12.05.2011
Museumsnacht 2011
Coburg - Viele Geheimnisse, auch regionale, werden am kommenden Samstag gelüftet, wenn zum achten Mal eine regionale Museumsnacht im Landkreis Coburg und Südthüringen stattfindet. Die Besucher dürften sich dabei nicht nur auf geschichtliche Beiträge freuen, sondern auch auf kulinarische und musikalische Überraschungen.
„Geheimnisse, Geschichten und Genüsse“, steht in diesem Jahr über der Gemeinschaftsveranstaltung. Passend zum Motto hat jedes der teilnehmenden Museen ein Sonderprogramm vorbereitet. „Bunt und äußerst liebevoll gestaltet“, soll dieses werden, verspricht jedenfalls Veronika Buff (Museum „Neues Schloss“ Rauenstein).

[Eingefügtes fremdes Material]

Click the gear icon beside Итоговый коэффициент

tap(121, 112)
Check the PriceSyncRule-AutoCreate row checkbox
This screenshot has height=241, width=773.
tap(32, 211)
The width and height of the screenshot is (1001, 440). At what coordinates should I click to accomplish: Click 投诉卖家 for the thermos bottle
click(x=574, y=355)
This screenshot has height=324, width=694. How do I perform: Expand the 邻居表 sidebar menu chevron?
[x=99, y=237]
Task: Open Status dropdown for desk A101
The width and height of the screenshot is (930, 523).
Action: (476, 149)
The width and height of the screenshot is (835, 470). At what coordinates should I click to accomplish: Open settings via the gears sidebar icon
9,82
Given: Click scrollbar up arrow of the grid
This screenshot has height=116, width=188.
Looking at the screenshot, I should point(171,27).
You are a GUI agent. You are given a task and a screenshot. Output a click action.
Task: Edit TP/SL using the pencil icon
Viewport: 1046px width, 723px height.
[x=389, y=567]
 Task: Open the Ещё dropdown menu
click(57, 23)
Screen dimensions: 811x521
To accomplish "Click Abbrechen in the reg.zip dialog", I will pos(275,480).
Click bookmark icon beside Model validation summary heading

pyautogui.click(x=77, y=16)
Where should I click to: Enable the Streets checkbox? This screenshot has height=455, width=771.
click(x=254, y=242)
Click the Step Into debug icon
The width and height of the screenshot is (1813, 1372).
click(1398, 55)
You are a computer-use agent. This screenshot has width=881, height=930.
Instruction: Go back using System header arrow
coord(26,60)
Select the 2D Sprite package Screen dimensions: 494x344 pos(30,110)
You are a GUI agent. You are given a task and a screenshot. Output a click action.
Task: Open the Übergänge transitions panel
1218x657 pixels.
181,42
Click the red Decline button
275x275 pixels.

Insgesamt zwölf öffentliche Einrichtungen nehmen heuer an der Museumsnacht teil. Matthias Müller, stellvertretender Dienststellenleiter der Coburger Landesstiftung, spricht deshalb von einer „Rekordbeteiligung“, die den Menschen der Region am Samstag von 18 bis 24 Uhr beste kulturelle Unterhaltung verspricht.
Bei der Museumsnacht kann man dem Rätsel der sagenumwobenen Dunkelgräfin auf den Grund gehen oder herausfinden, was es mit dem Täufling und den Staatsdamen auf sich hat. Im Sonneberger Meeresaquarium „Nautiland“ kann man sogar einer nächtlichen Haifütterung beiwohnen.
Für Kinder haben sich die Museen wieder etwas ganz spezielles einfallen lassen: Die kleinsten Besucher der regionalen Museumsnacht können sich von Magiern verzaubern lassen und mit Taschenlampen auf Schatzsuche gehen. Oder sie spüren mit der Lupe den Geheimnissen einer Porzellantasse nach. „Uns ist es wichtig, auch Kinder an die Museen in ihrer Heimat heranzuführen. Das ist über den spielerischen Weg am besten möglich“, sagt Christel Eppler, Mitarbeiterin im „Zweiländer-Museum“ im thüringischen Streufdorf.
Die Museumsnacht kommt gut an und lockt jedes Jahr mehr Besucher in die Shuttlebusse zu den Museen. Gerade kleinere Einrichtungen nutzen immer mehr diese Plattform, weil sie dort trotz beschränkter Budgets eine gute hervorragende Möglichkeit finden, sich einem breiten Publikum zu präsentieren.
Der Begriff „Region“ ist besonders wichtig für die Veranstalter. Die Verantwortlichen, so wie Schirmherren Christine Zitzmann, sind sich einig: „Eine kreis- und länderübergreifende Zusammenarbeit hat viele positive Seiten.“ Gerade in der ehemaligen Grenzregion rund um Coburg, Sonneberg und Neustadt sei es wichtig, „unabhängig von Grenzen etwas Gemeinsames zu schaffen“, sagt Veronika Buff. Die Rauensteiner Museumsleiterin wünscht sich deshalb, dass die Museumsnacht eine dauerhafte Einrichtung wird. Doch dafür brauche man mehr Unternehmen aus der Region, die sich als Partner für das Projekt einsetzen. Sonst laufe die Museumsnacht als „gute Möglichkeit, um Kulturgeschichte zu vermitteln“ Gefahr, bald von der Bildfläche zu verschwinden.
Kultur verbindet
Die Eisfelder Bürgermeisterin Kerstin Heintz (Die Linke) sieht in der Museumsnacht vor allem den sozialen Aspekt: „Dieses Ereignis macht vor allem für schlecht situierte Familien Kultur erlebbar.“ So schaffe es regionale Geschichte, ein „zwischenmenschlich verbindendes Element“ zu werden.